The key technical fact about butter chicken: the chicken is cooked separately, at very high heat (traditionally in a tandoor), then added to a sauce that was made independently. The sauce is smooth, sweet with tomato, finished with cream, and relatively mild. The whole thing is an exercise in richness and accessibility.
What chicken curry actually is
Chicken curry is not one dish. It is a category. There are hundreds of chicken curries across India — each region has its own version, its own spice balance, its own technique. What they share is this: the chicken cooks in the sauce, not separately. The two things build flavour together. The chicken gives the sauce its depth. The sauce penetrates the chicken.
At Bhabhi, our chicken curry follows the North Indian dhaba style — onion-tomato masala base, whole spices, dark and smoky from long cooking, with a sauce that has texture and bite rather than smoothness.

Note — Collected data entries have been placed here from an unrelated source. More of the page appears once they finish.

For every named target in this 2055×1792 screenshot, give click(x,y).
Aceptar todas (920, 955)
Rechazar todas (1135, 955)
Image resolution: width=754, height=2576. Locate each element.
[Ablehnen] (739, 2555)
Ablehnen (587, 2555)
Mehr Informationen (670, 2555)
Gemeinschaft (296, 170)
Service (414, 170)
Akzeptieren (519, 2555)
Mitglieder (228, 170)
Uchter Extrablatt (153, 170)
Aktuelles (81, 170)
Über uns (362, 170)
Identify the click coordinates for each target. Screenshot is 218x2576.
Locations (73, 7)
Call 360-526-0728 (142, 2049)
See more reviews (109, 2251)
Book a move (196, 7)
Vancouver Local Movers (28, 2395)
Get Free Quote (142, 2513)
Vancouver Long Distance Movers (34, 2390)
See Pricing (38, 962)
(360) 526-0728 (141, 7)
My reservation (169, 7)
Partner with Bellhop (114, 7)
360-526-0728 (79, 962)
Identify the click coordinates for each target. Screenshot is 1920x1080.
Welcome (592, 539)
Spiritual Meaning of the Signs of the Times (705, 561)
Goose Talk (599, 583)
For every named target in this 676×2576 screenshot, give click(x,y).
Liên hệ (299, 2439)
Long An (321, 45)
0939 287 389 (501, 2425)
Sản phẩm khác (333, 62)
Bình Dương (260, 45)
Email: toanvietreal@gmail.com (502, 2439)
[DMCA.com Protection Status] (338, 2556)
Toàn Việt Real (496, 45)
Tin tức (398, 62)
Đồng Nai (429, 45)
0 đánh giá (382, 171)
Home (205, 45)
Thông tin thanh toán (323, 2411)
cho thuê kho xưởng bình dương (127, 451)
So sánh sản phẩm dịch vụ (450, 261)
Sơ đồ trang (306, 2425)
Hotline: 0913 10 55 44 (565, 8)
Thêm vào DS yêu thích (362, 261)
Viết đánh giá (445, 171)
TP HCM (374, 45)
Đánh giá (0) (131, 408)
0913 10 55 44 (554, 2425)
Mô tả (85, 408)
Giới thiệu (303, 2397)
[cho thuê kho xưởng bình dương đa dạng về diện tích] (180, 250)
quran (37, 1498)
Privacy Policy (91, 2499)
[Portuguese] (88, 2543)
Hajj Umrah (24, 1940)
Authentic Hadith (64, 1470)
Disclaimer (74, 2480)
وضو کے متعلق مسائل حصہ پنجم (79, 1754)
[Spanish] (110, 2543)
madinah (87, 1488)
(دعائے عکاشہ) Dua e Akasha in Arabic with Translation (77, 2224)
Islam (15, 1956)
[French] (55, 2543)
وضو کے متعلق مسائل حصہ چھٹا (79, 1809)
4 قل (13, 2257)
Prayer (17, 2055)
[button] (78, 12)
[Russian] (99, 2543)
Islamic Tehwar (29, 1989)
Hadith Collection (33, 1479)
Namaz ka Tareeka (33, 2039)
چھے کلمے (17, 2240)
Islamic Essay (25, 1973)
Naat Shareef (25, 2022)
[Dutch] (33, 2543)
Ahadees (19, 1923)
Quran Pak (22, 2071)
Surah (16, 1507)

- Butter chicken: chicken cooked separately, smooth creamy sauce, mild, sweet
- Chicken curry: chicken cooked in the sauce, textured gravy, deeper spice, more complexity
- Butter chicken pairs with naan — it needs bread to carry the sauce
- Chicken curry pairs equally well with rice — the sauce absorbs beautifully
- Butter chicken is a restaurant invention; chicken curry is a home kitchen tradition
Which should you order?
If you are new to Indian food, or eating with people who are cautious about spice, order butter chicken. It is a brilliant dish, rich and comforting, and there is a reason it became globally famous.
If you have eaten Indian food before and want to understand it more deeply — order the chicken curry. It is less famous but more revealing. It shows you what North Indian cooking actually tastes like when it is not being made accessible.
At Bhabhi, we serve both. We are proud of both. We will not tell you which one to order — but we will tell you to try them on separate visits, so you can taste the difference properly.